O advogado de Rogério Tolentino, condenado a três anos de reclusão por corrupção ativa, na ação penal do mensalão, protocolou nesta terça-feira (23), no Supremo Tribunal, embargos de declaração, a fim de tentar reduzir em um ano a pena atribuída ao réu (que era advogado da empresa de Marcos Valério), quanto ao crime de corrupção ativa.
Rogério Tolentino foi condenado a um total de seis anos e dois meses de reclusão (três anos por corrupção ativa e três por lavagem de dinheiro), e escapou da punição por formação de quadrilha (ocorreu um empate de 5 votos a 5, e ele foi, assim, absolvido).
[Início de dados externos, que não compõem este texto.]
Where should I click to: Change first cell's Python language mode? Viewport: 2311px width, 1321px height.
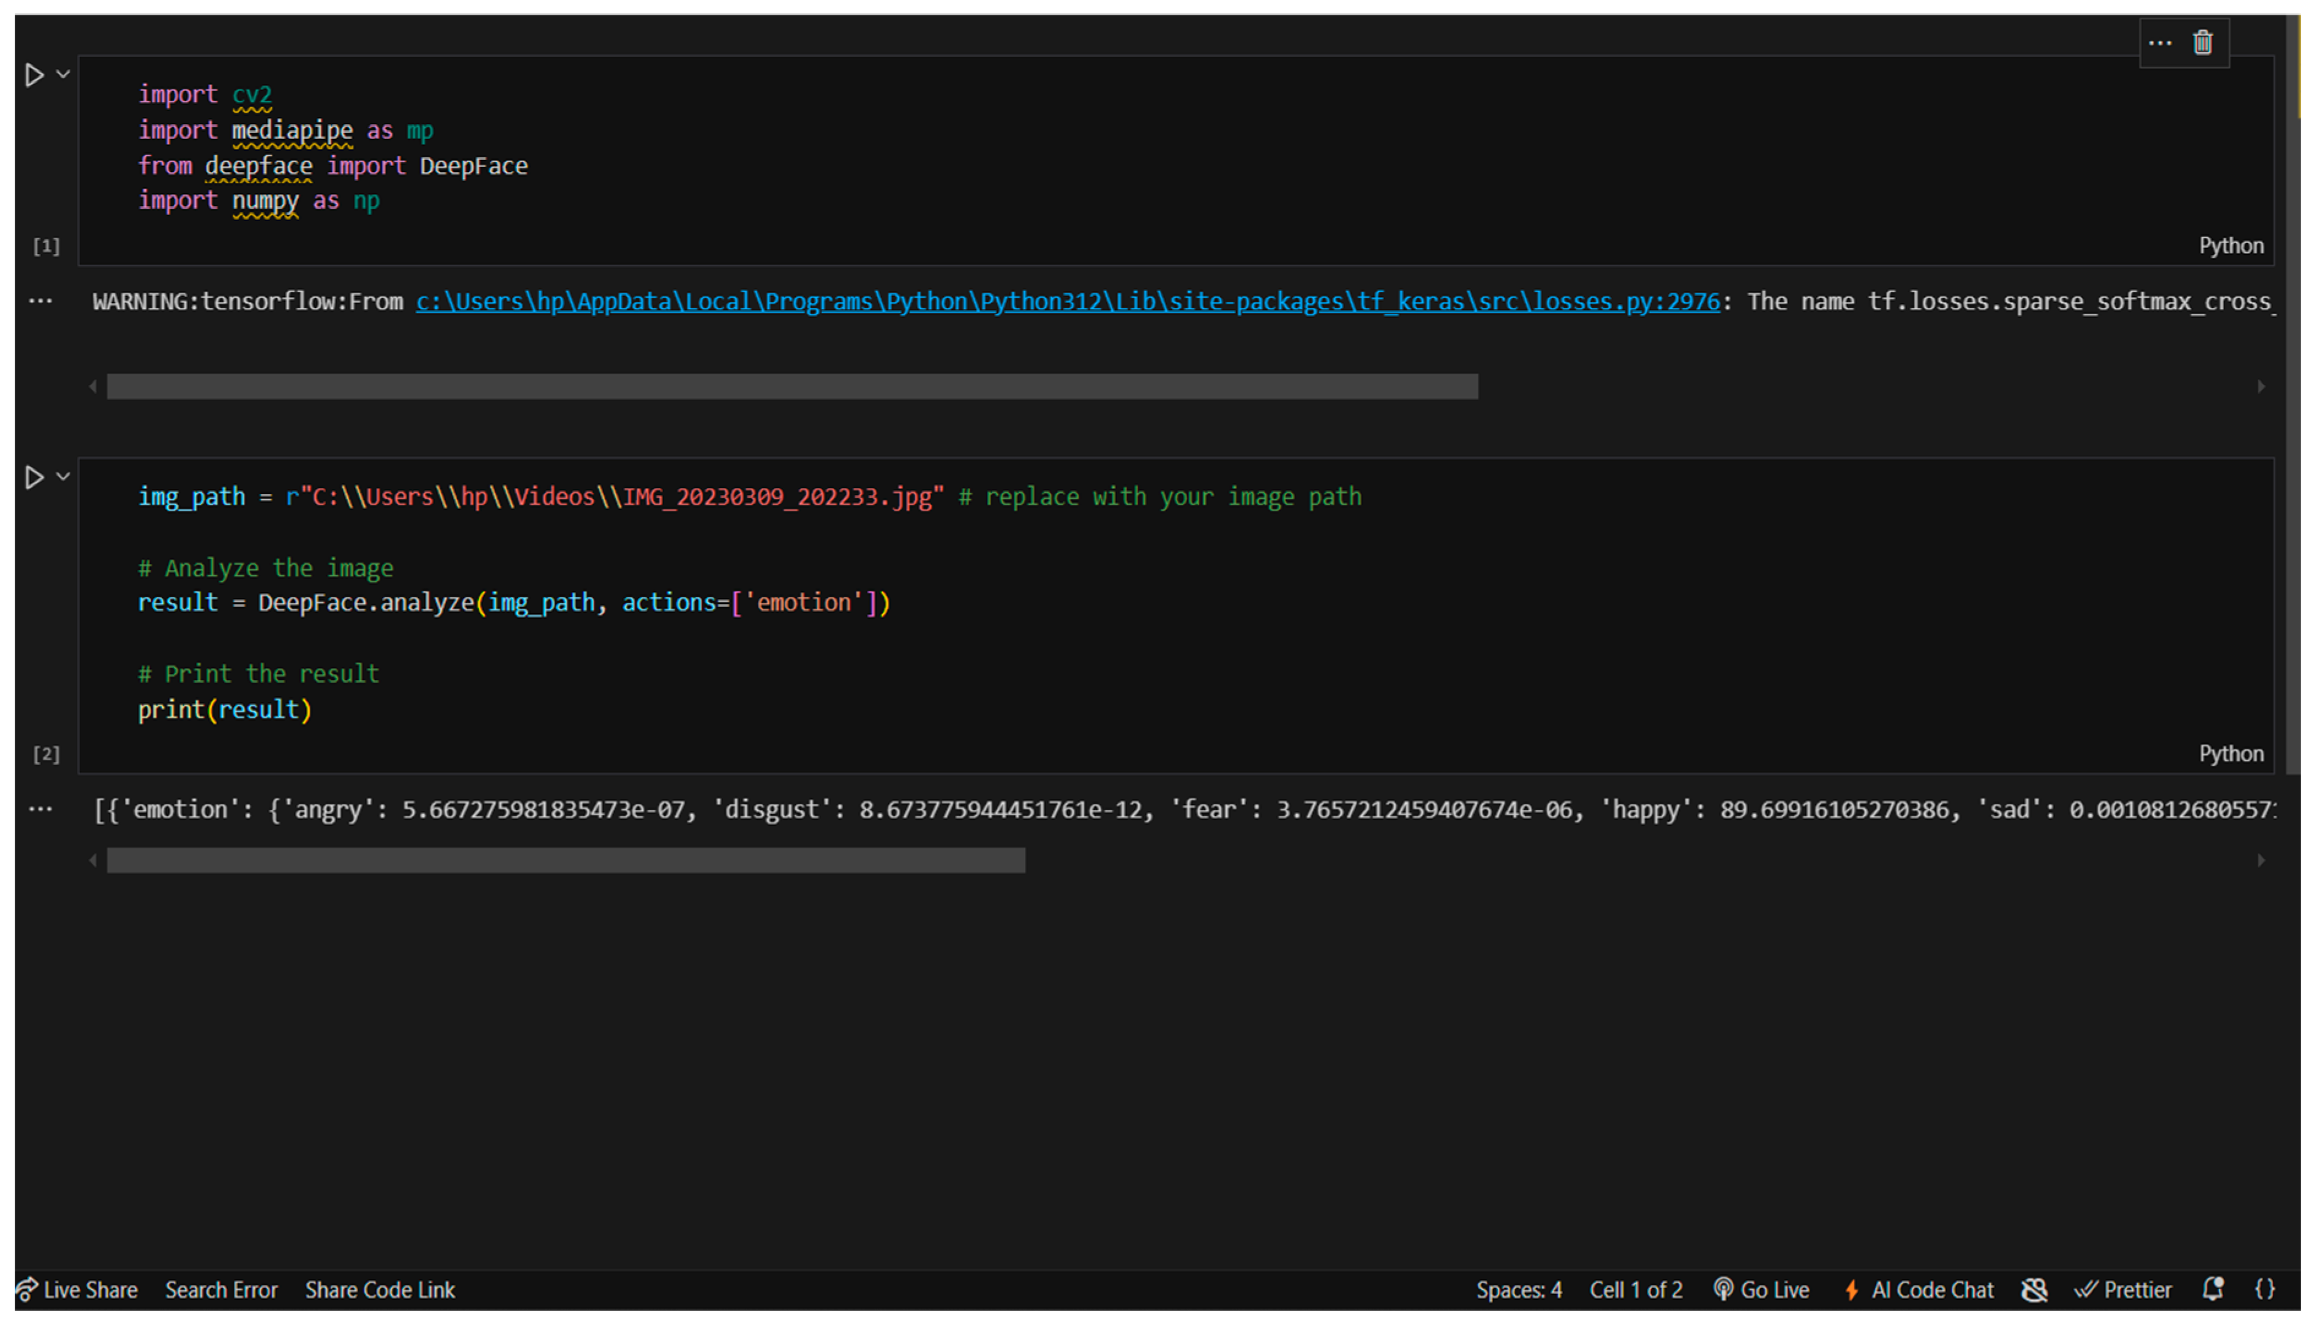point(2230,246)
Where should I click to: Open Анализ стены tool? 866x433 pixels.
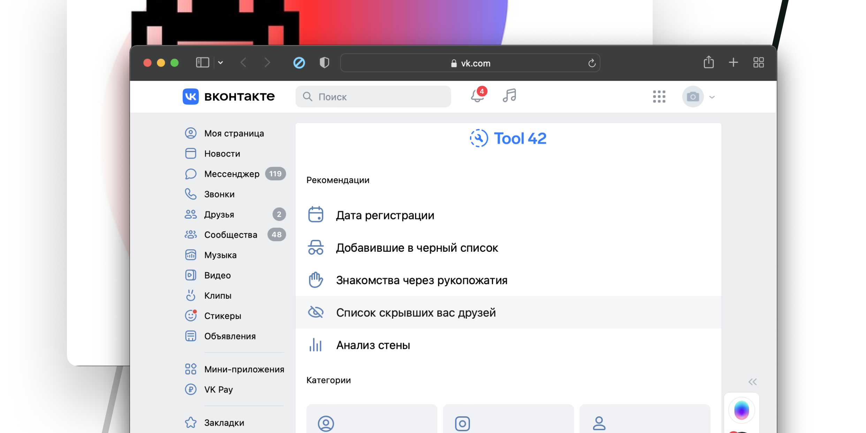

Seu advogado, Paulo Sérgio Abreu e Silva, alega que houve “contradição” no acórdão agora publicado, mas com relação, apenas, ao delito de corrupção.
Razões
De acordo com Abreu e Silva, “ao dar tratamento diferenciado, quanto ao tempo da consumação dos delitos de corrupção ativa e corrupção passiva entre Rogério Tolentino e os agentes políticos do PP (Pedro Henry, Pedro Corrêa e João Cláudio Genu), usando para o primeiro a norma contida na Lei n.10.763/03 e para os últimos a regra anterior à citada legislação, a Corte incorreu em evidente contradição relativamente aos dispositivos aplicados, pois, se a corrupção passiva teve consumação antes da Lei n.10.763/03, é evidente que a corrupção ativa ocorreu na mesma época, já que não se pode compreender a consumação da corrupção ativa em data posterior ao da consumação da corrupção passiva”.
Os parlamentares Pedro Henry e Pedro Corrêa foram condenados, na mesma ação penal e na mesma situação, mas por corrupção passiva, e receberam penas de prisão de dois anos e três meses. A defesa de Tolentino acrescenta que situação idêntica ocorreu no julgamento do item 3 da denúncia do mensalão, provocando perplexidade ao ministro Marco Aurélio, que indagou ao Plenário: “Que lei aplicamos ao corruptor? A antiga ou a nova? Teria muita dificuldade em aplicar pena mais gravosa ao corrupto e a lei anterior ao corruptor no mesmo episódio”.
Caso os embargos de declaração venham a ser aceitos pelo plenário do STF, o réu Rogério Tolentino – que deve cumprir as penas em regime semiaberto – poderia ter menos um ano de prisão no mesmo regime.